In the fall of 2014, BTU Analytics released The Battle for Henry Hub – a paper on our 5-year look on natural gas. One of the main challenges we identified was that with $100 WTI and $4 natural gas, almost every North American shale play was economic. The result was that associated natural gas growth from unconventional oil was set to swamp Henry Hub along with prolific Northeast gas production targeting Louisiana through 2018, at which point LNG is expected to save the day. Something had to give. That “something” as everyone is now fixated on, is the weakness in crude oil prices.
The question is, with all the recent E&P capex cut announcements (See December Upstream Outlook for a recap of announcements and their implications), what will be the impact to the natural gas market?
And to be clear, let’s face it, in the short term the gas market is in a bit of a pickle.
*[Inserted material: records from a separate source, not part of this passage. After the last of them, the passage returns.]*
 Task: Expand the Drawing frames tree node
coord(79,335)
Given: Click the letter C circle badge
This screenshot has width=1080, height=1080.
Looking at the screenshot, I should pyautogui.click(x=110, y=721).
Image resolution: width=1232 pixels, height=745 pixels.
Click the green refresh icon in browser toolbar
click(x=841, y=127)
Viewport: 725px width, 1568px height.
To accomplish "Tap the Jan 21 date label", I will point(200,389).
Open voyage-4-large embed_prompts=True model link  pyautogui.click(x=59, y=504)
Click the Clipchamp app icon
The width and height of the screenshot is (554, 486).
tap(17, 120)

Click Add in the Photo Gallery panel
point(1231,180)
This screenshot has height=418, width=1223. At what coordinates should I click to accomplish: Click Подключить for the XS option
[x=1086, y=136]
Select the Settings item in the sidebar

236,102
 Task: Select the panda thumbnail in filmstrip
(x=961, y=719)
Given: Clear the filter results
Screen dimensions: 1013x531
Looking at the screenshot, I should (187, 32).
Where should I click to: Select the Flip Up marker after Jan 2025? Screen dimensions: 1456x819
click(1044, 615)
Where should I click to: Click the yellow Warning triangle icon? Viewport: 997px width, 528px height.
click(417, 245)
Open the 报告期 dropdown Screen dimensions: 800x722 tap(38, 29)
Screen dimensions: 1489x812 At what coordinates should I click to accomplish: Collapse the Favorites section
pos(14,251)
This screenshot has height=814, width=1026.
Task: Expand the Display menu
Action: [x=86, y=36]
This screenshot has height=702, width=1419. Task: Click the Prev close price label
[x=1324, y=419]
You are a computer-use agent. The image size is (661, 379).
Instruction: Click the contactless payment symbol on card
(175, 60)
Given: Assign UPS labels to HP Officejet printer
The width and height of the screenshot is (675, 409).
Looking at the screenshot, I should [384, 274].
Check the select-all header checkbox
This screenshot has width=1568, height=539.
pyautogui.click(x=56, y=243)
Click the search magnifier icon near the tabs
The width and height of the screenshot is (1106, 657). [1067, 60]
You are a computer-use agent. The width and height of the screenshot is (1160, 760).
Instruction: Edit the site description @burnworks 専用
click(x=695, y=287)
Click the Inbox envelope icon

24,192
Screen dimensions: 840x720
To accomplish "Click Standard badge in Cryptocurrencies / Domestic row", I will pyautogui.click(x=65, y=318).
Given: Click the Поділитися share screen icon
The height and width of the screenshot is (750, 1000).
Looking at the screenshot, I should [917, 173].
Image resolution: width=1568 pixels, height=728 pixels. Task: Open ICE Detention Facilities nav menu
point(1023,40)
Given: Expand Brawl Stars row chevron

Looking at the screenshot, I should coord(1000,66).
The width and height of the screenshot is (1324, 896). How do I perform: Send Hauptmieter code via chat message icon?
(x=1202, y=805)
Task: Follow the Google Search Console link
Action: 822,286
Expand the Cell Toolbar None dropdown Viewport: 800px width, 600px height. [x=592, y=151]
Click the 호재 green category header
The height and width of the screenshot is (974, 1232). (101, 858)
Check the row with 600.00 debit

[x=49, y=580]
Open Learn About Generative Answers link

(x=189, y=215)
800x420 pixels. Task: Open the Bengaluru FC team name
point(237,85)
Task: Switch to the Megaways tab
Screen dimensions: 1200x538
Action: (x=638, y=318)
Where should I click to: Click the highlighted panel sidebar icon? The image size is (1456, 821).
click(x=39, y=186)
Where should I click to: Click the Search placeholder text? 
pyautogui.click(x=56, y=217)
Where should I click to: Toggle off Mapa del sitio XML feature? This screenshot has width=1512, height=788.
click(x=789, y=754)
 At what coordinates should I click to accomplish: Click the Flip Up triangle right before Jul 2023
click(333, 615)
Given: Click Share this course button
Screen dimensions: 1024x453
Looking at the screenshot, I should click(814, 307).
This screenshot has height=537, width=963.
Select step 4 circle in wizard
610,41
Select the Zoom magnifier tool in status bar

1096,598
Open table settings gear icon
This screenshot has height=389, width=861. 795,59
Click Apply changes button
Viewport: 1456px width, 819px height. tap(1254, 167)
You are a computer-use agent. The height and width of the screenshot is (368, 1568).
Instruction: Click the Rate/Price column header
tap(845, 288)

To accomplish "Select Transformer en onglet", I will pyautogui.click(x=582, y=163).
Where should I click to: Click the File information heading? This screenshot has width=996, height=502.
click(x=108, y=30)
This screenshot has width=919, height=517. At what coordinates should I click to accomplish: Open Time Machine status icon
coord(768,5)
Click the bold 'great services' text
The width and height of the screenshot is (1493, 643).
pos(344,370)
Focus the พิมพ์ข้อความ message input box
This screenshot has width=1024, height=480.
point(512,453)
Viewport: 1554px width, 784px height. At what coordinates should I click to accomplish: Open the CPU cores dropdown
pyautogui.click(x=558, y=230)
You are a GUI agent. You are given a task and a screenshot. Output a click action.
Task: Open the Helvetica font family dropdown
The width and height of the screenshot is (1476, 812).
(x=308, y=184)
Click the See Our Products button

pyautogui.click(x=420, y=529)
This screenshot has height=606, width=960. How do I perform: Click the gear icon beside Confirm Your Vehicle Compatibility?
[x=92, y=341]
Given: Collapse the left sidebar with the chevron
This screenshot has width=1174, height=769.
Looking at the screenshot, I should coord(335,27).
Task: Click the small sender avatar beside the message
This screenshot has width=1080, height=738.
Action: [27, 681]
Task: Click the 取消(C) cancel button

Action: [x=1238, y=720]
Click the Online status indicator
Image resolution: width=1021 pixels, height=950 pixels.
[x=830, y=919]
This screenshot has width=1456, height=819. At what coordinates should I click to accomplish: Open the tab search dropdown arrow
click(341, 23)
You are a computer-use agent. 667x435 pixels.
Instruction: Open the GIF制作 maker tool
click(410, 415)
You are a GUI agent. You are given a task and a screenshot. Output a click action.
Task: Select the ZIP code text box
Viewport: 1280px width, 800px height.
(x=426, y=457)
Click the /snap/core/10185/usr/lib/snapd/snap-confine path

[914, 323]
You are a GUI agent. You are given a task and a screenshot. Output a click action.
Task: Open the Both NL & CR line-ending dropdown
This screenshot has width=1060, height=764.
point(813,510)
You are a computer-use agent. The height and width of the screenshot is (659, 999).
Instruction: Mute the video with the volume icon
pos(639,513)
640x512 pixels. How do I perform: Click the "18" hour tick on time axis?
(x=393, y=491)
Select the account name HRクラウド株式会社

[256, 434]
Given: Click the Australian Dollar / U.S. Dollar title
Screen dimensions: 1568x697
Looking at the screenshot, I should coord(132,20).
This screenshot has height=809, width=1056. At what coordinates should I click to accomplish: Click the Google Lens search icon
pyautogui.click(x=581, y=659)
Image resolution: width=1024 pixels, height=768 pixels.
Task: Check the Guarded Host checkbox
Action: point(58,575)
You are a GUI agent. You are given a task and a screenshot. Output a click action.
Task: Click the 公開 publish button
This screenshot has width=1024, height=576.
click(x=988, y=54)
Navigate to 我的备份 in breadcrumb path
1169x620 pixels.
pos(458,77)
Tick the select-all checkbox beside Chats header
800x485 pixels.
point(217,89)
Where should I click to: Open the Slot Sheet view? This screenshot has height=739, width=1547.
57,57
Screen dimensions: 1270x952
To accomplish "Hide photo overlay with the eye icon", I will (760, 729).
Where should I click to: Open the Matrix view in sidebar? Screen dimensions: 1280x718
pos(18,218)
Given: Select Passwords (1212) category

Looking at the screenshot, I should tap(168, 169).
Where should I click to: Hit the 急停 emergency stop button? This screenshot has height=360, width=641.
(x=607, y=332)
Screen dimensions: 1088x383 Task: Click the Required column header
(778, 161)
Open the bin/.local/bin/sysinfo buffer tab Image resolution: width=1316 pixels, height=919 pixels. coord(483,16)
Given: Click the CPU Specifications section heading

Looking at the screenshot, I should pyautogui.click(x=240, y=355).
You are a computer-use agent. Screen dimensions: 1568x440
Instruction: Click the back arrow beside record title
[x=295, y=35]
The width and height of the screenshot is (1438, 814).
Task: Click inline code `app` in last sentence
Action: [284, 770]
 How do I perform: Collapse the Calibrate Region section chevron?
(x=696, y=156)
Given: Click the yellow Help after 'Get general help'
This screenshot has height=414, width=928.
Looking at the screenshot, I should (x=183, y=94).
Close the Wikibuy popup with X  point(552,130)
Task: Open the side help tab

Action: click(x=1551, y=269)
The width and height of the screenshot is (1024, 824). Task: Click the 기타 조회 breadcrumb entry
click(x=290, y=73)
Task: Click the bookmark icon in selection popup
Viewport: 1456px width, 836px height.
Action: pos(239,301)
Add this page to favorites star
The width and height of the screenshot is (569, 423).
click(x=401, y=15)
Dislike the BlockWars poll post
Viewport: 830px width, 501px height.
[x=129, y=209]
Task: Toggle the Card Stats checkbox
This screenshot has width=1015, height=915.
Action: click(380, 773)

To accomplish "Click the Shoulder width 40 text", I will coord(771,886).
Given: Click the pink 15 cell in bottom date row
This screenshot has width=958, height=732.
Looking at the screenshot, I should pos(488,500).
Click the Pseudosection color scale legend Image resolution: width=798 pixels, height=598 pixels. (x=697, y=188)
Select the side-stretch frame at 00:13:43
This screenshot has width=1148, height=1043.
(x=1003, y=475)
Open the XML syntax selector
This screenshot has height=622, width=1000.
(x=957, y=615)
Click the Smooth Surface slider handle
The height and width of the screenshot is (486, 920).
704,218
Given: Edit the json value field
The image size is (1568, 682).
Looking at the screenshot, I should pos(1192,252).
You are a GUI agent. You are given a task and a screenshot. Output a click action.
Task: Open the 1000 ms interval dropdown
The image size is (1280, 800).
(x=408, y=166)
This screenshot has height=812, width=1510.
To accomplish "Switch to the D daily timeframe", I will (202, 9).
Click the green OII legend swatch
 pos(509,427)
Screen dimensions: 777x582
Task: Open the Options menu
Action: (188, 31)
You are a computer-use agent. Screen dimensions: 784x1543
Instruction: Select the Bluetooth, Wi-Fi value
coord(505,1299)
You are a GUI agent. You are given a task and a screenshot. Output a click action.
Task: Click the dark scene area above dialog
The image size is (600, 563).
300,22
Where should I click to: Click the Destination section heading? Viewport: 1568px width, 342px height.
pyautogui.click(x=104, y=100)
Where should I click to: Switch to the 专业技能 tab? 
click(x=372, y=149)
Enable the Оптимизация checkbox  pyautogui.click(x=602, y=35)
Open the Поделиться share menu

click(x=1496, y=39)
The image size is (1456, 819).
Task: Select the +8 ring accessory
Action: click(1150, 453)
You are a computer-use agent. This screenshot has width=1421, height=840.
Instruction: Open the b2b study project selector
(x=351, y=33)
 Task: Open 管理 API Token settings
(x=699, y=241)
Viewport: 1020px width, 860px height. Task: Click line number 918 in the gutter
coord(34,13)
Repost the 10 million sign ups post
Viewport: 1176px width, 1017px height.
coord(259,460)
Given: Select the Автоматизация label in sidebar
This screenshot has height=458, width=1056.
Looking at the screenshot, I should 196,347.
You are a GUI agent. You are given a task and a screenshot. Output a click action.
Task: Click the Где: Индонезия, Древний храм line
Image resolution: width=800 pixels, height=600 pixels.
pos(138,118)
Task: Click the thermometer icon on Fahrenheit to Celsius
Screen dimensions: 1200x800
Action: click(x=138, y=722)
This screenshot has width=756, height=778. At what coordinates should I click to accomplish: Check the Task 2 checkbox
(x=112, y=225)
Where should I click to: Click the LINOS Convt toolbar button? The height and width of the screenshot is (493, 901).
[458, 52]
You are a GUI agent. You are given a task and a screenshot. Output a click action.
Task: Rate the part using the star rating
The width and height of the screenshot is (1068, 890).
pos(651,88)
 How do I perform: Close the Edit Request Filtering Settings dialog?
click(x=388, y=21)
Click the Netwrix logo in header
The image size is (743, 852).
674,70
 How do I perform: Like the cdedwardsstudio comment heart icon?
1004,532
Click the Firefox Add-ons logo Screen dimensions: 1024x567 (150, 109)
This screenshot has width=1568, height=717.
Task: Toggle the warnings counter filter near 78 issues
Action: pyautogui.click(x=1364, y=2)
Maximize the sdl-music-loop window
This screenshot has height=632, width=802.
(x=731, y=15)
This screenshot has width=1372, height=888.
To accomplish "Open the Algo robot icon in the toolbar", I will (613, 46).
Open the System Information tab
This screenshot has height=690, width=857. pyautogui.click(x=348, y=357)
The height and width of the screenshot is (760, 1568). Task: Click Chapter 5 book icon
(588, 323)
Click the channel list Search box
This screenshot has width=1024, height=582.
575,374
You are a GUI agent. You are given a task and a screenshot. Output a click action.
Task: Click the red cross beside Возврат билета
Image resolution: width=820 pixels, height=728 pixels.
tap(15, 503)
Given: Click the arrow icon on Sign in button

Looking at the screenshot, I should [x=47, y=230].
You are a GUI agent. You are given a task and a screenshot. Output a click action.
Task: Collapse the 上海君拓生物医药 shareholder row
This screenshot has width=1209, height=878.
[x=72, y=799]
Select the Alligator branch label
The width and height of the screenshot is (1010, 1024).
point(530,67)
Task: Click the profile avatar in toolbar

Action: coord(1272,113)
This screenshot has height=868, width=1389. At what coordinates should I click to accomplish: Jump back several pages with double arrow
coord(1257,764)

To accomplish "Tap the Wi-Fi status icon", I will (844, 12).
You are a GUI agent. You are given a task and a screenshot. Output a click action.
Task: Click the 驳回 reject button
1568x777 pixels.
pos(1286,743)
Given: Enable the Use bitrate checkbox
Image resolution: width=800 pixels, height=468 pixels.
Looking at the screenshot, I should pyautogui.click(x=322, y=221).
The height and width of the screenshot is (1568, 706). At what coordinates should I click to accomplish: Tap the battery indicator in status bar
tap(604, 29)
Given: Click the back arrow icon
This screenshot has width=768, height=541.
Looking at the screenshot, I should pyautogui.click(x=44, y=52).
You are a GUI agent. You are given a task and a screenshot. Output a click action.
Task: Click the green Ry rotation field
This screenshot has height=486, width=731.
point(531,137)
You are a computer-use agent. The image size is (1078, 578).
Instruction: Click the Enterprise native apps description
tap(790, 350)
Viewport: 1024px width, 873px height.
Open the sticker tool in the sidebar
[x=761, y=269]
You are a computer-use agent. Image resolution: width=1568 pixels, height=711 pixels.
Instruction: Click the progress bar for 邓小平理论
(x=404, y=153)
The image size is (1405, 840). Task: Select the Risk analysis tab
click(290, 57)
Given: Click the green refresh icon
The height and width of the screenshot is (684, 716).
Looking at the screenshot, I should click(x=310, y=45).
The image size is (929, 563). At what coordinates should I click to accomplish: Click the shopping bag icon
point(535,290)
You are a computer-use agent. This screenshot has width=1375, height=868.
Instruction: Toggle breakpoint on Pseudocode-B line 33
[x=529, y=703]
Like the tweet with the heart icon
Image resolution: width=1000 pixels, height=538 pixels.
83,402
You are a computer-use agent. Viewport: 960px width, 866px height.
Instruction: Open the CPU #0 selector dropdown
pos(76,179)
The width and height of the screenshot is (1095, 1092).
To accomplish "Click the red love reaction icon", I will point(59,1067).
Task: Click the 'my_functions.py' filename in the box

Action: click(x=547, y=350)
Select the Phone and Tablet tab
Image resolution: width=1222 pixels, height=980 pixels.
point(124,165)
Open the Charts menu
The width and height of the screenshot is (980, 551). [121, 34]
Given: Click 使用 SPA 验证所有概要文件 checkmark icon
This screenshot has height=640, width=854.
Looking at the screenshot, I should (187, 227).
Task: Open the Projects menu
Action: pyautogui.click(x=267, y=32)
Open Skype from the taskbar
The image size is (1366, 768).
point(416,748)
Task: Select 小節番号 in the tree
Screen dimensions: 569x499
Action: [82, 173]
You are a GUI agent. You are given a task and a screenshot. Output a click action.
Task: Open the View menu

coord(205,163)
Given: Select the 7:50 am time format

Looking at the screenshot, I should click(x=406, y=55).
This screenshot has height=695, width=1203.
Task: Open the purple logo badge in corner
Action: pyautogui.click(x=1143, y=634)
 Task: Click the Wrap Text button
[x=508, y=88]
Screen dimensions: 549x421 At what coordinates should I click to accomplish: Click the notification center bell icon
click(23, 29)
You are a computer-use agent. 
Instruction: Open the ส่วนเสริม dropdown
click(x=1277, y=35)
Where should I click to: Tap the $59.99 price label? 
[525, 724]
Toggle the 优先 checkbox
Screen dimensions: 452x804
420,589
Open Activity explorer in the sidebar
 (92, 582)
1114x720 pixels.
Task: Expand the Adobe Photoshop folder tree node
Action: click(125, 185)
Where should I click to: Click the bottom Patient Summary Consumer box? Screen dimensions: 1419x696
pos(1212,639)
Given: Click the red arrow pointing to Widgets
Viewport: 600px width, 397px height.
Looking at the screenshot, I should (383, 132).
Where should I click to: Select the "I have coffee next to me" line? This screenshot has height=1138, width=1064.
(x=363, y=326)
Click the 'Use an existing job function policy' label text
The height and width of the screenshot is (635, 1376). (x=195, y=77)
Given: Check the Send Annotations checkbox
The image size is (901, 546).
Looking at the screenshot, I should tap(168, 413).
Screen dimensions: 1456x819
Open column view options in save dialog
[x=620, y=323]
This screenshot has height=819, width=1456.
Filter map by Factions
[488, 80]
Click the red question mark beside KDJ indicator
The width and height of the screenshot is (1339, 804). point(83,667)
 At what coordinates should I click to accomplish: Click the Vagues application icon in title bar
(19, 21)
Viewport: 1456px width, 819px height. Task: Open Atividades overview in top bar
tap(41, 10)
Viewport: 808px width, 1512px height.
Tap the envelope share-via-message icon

The storage deficit from the Polar Vortex winter of 2013-2014 has been slowly getting worked off thanks to aforementioned growing supply across almost all regions. This winter got off to a cold start in November but has been a bit of a bust recently helping push prompt month down to $3.15 this week. Unless severe winter weather shows up east of the Mississippi soon, the production momentum from 2014 (which will take months to work off), is going to result in a heavy supply surplus in 2015.
In the medium term however (call it 2016-2018), the US gas market now has a stronger fundamental foundation than it has had in a long time. The impact of weak WTI means that the US natural gas market may get back into a tighter supply demand balance sooner than it would have otherwise. While 2015 may be painful for producers, in 2016, 2017 and 2018 the supply demand balance will tighten incrementally as industrial, power and LNG ramp up on the demand side while supply growth will be slower than previously expected. Below is a chart from the paper showing how we viewed Henry Hub (called Louisiana below) would balance over the next 5 years.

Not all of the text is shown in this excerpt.